» ABOUT THIS EXERCISE
Return, exactly and in full, the lines of the records below starting at the one with "[Twitterでシェア] (472, 1047)" and ending at the one with "Sora (506, 877)", and no other lines.

Stored data
****************************************
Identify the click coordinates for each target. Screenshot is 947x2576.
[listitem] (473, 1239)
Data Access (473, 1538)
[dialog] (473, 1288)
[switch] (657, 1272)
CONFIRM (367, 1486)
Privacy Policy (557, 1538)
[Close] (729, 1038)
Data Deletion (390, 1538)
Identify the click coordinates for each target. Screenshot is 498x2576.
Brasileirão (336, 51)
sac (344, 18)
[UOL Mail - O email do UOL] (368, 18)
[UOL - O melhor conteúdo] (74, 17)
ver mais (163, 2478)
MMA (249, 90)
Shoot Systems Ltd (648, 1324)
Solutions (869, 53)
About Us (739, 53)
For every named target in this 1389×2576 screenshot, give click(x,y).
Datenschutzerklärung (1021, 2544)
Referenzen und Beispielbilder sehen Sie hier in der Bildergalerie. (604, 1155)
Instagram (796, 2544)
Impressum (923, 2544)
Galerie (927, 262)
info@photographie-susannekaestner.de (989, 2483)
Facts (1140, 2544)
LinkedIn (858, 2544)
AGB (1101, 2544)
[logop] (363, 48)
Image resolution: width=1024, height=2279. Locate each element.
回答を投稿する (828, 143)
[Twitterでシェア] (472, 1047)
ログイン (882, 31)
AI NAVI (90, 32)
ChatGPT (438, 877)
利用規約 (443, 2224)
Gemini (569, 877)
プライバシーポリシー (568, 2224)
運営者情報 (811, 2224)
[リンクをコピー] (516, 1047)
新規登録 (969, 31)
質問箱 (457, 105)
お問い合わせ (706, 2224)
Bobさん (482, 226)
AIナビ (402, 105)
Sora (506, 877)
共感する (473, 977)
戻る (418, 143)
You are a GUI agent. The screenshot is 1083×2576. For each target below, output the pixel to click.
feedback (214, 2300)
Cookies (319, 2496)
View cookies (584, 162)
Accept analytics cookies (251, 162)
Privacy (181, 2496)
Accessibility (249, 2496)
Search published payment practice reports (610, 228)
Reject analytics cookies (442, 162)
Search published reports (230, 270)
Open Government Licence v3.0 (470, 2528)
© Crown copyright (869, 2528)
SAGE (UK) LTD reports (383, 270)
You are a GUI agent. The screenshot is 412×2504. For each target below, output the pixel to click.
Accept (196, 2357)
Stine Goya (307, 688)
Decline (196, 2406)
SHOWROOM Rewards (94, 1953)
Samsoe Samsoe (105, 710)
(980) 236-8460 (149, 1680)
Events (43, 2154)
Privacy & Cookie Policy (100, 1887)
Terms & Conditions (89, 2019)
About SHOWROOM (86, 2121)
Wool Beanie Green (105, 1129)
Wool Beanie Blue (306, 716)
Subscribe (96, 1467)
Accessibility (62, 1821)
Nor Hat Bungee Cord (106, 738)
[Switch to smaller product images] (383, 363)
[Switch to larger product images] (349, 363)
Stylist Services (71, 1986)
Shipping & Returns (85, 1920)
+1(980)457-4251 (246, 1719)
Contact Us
****************************************
» EXERCISE OUTPUT
[Twitterでシェア] (472, 1047)
ログイン (882, 31)
AI NAVI (90, 32)
ChatGPT (438, 877)
利用規約 (443, 2224)
Gemini (569, 877)
プライバシーポリシー (568, 2224)
運営者情報 (811, 2224)
[リンクをコピー] (516, 1047)
新規登録 (969, 31)
質問箱 (457, 105)
お問い合わせ (706, 2224)
Bobさん (482, 226)
AIナビ (402, 105)
Sora (506, 877)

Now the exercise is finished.